# Task item
Pick out and copy every line below that has the word "Open".

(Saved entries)
#####

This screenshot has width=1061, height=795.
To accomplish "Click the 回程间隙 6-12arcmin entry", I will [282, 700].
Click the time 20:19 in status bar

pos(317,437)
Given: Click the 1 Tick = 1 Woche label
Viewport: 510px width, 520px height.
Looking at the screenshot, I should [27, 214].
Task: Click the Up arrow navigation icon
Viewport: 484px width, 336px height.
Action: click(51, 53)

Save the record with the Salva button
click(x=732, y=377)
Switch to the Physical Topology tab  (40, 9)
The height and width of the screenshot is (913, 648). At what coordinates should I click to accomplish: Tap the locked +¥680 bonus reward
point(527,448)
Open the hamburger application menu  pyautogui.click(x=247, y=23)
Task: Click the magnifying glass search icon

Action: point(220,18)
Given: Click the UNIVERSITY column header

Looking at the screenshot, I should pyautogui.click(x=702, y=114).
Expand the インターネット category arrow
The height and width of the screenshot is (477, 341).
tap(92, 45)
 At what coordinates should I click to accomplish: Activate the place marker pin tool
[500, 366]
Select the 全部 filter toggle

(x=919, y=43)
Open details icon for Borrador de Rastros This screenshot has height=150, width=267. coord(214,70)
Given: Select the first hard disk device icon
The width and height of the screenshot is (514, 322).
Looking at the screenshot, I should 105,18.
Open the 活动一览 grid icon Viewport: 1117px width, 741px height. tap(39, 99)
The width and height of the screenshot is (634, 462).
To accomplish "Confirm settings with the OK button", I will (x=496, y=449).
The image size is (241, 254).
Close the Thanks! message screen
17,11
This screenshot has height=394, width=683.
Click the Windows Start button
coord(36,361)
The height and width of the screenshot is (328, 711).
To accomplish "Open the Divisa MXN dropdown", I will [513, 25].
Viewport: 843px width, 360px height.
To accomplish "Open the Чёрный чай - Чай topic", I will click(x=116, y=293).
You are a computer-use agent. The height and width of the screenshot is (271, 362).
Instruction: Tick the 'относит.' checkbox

#####

# Worked solution
Open the hamburger application menu  pyautogui.click(x=247, y=23)
Open details icon for Borrador de Rastros This screenshot has height=150, width=267. coord(214,70)
Open the 活动一览 grid icon Viewport: 1117px width, 741px height. tap(39, 99)
To accomplish "Open the Divisa MXN dropdown", I will [513, 25].
To accomplish "Open the Чёрный чай - Чай topic", I will click(x=116, y=293).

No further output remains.